Treating enamel surfaces mostly on cervical sites over several years with abrasive powder may cause substance loss and surface roughness, creating cumulative damage, especially on demineralised enamel surfaces. According to Bollen et al. [
42], biofilm accumulation increases as the Ra increases and an Ra of 0.2 μm is the threshold surface roughness below which no impact on the bacterial retention could be expected. A vicious cycle may occur, whereby plaque accumulation increases the risk of caries, gingival irritation, and periodontal inflammation [
32], and air polishing removes the surface plaque but also creates irreversible structural damages on demineralised enamel and increases the surface roughness above the threshold, increasing bacterial retention.
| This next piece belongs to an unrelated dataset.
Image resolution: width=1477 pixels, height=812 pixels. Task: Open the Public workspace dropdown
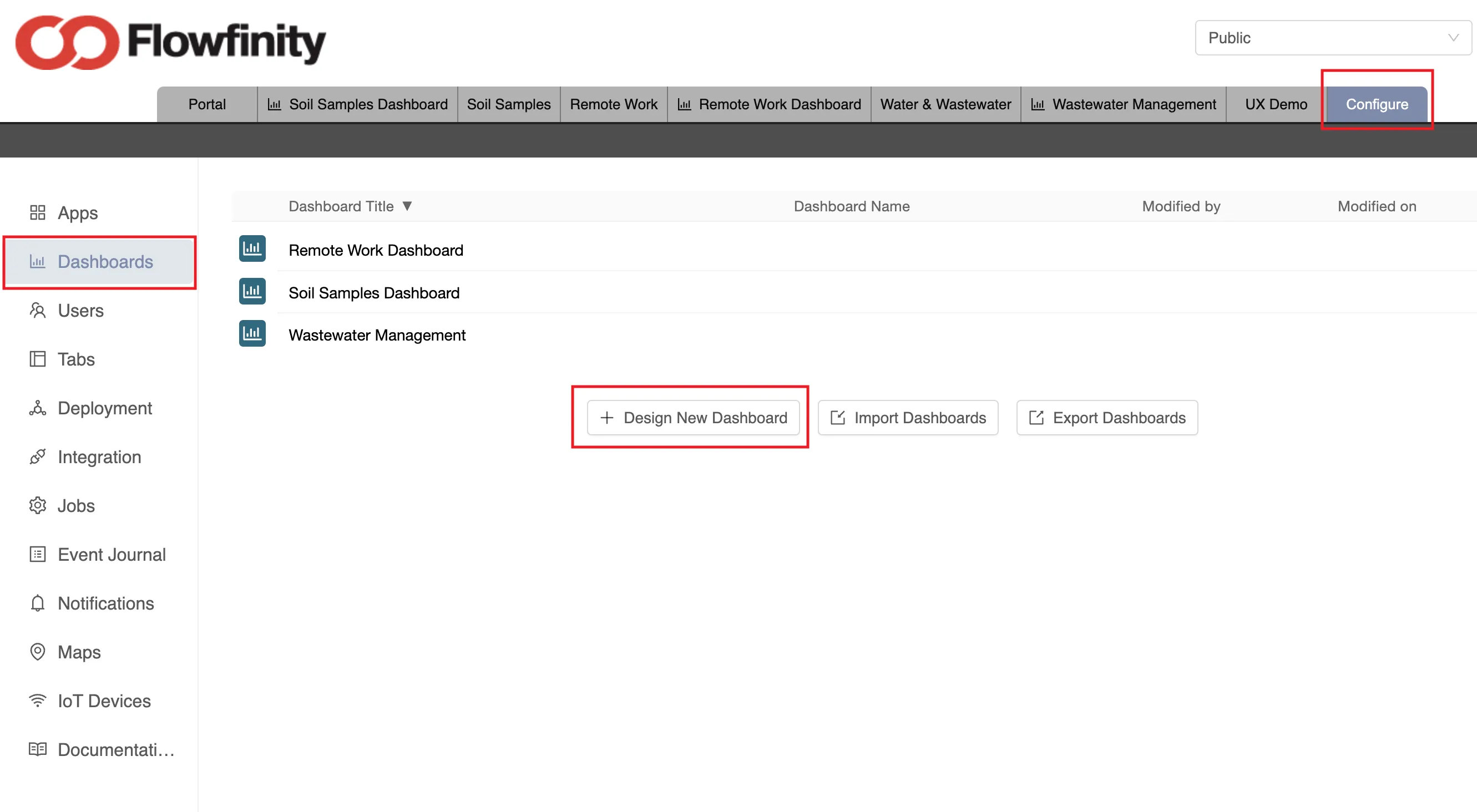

The present study has several limitations. Previous studies have suggested that natural enamel is less susceptible to the effects of acid-induced erosion compared with polished enamel [
43]. Polished enamel was used in our study, however, in order to make our experimental setup more homogeneous and reproducible. Daily toothbrushing can also influence the abrasion of demineralised enamel, and studies have found a significant loss of the acid-softened enamel surfaces [
44], mostly with conventional rotating–oscillating toothbrushing [
45], increasing the surface roughness and wear. This is an important factor that was not investigated in the present study but should be considered in a clinical setting.
No saliva exposure was used in this study, which is different from the real-world situation where teeth are constantly bathed in saliva, which may offer a repair mechanism in between treatment sessions with air-polishing prophylaxis. Saliva is rich in minerals and proteins, it is supersaturated with calcium and phosphate ions, and it lubricates the teeth. Thus, saliva acts against demineralisation and may be able to recover the slight mineral loss of enamel caused by prophylaxis using air polishing. Furthermore, fluoride can increase the rate of re-mineralisation due to its mechanism of action [
46].
Finally, although surface roughness is a very important parameter to investigate, another parameter which could be assessed and quantified is the loss of volume in the enamel defects, which could be cumulative after repeated exposure to air-polishing powders. The amount of surface volume loss remains to be investigated. With a mean value of 1.14 mm of enamel thickness on the buccal aspect of human maxillary central incisors [
47], the loss of tooth surface, especially on demineralised enamel, would be interesting to assess.
Under the premise that the brushes are applied for the same time interval and similar brushing technique and force, the results of this investigation indicate that enamel loss after acidic attack may be increased by using certain power or sonic toothbrushes compared with the tested manual brush [
48].
Air polishing as a prophylactic technique may present minimal adverse effects on surface roughness but implementing it as a preventive measure to prevent demineralisation or initial caries, which may lead to more significant changes in surface roughness and volume loss in a short period of time, probably outweighs any potential disadvantage.